Descobri os Aman Aman e os Al Andaluz na FNAC e achei-os fantásticos. Já agora, existem mais projectos paralelos dos L'Ham de Foc?

Abraços,

Pedro Lopes

António Pires disse...

Pedro Lopes:

Existem, sim senhor! Uma série deles...

Mas, infelizmente, os L'Ham de Foc e os Aman Aman terminaram entretanto. Segundo um comunicado conjunto «Desde hace unos meses, el grupo L'Ham de Foc y su formación paralela dedicada a la música sefardita Aman Aman han dejado de existir como tales y sus dos miembros fundadores, Mara Aranda y Efrén López, han decidido dejar de trabajar juntos y dedicarse cada uno a sus proyectos, algunos de ellos ya iniciados y otros a punto de comenzar.
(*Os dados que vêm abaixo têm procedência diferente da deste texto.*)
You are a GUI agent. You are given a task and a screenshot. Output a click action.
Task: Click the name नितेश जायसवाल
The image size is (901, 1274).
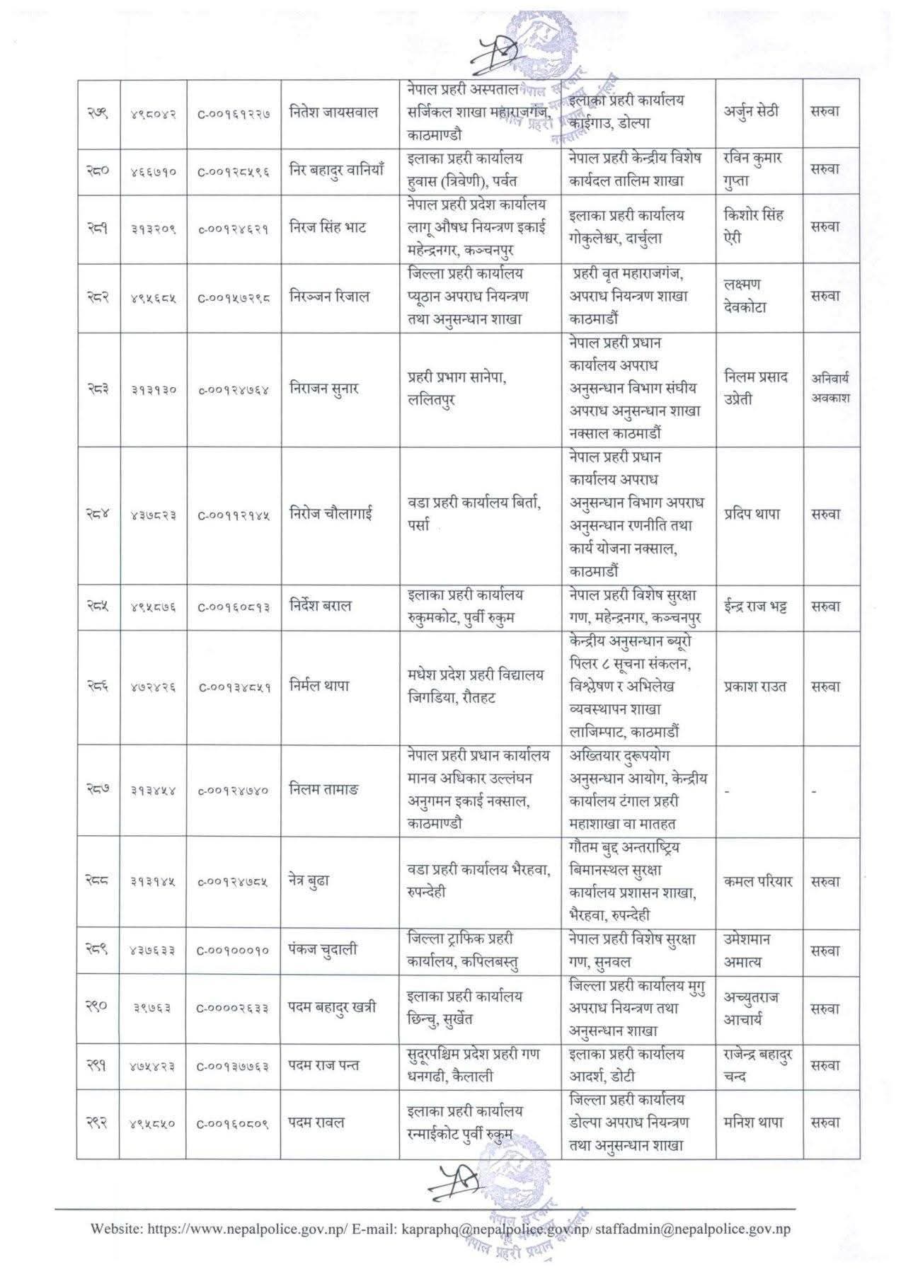(x=334, y=113)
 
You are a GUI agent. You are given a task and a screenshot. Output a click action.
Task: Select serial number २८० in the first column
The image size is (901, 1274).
(x=98, y=170)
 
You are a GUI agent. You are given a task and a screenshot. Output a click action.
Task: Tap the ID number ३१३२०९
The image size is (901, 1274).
(x=153, y=228)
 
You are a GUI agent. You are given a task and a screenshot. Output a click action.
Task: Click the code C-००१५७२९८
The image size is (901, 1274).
(x=234, y=298)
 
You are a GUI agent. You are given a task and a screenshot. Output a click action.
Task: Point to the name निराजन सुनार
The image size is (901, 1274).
(x=324, y=389)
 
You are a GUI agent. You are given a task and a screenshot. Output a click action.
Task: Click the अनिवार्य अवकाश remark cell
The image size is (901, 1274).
(x=830, y=388)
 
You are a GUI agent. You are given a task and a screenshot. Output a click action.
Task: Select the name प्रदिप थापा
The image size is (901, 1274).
(x=752, y=515)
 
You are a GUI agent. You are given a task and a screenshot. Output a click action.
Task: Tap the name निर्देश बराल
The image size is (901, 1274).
(x=320, y=607)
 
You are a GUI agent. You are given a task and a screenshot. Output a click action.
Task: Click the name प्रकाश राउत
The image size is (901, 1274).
(x=755, y=687)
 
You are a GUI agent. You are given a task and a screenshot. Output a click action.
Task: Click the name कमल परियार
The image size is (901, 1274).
(x=758, y=882)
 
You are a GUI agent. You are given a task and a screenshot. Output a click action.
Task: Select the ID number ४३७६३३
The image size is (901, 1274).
(x=153, y=951)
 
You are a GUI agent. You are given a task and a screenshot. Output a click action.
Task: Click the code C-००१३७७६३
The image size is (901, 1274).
(x=234, y=1066)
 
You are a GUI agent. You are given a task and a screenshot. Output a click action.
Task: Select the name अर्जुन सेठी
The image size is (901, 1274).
(x=751, y=113)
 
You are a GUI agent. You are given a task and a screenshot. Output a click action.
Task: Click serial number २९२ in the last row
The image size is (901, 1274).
(x=98, y=1123)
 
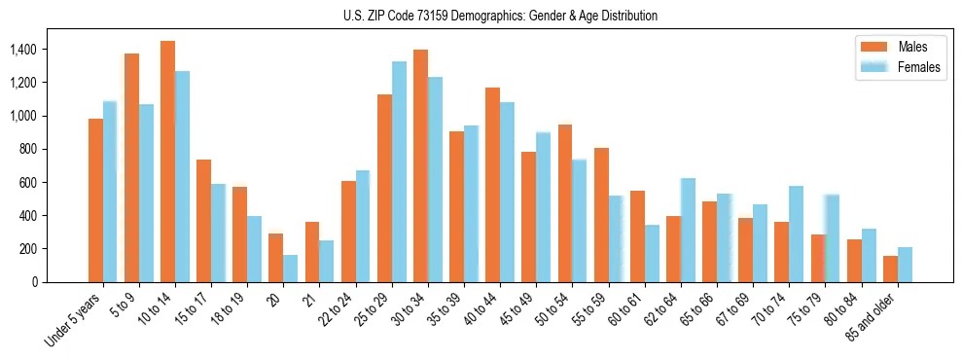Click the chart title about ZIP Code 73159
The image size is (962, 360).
(500, 16)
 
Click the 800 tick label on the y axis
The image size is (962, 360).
(28, 149)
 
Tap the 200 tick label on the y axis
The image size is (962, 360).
(28, 248)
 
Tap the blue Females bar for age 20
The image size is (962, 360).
(291, 269)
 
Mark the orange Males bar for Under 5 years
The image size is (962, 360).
(95, 200)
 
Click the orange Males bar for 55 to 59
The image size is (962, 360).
(601, 215)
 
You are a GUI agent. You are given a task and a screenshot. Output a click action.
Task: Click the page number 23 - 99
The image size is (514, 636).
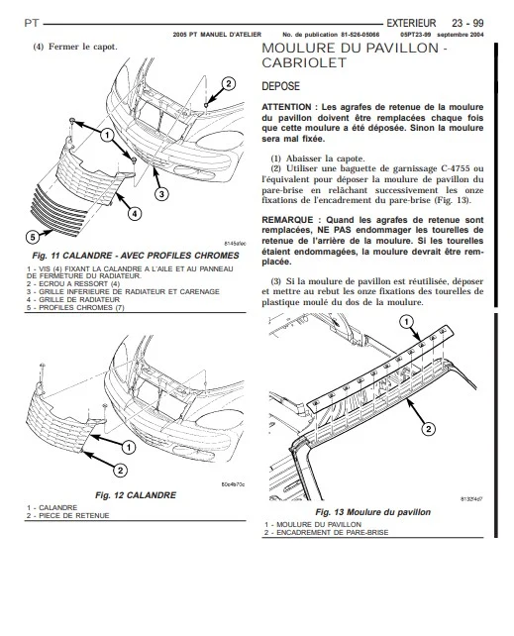click(x=467, y=23)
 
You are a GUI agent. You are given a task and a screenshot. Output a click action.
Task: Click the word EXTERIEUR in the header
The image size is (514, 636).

En plena coordinación y consenso nos decidimos a hacer público el hecho con la finalidad de aclarar posibles malentendidos y poner especial énfasis en que la actividad individual de ambos músicos tiene un pasado común en L'Ham de Foc o Aman Aman, pero un futuro abierto y diverso, sea actuando como músicos individuales o formando parte de otros proyectos».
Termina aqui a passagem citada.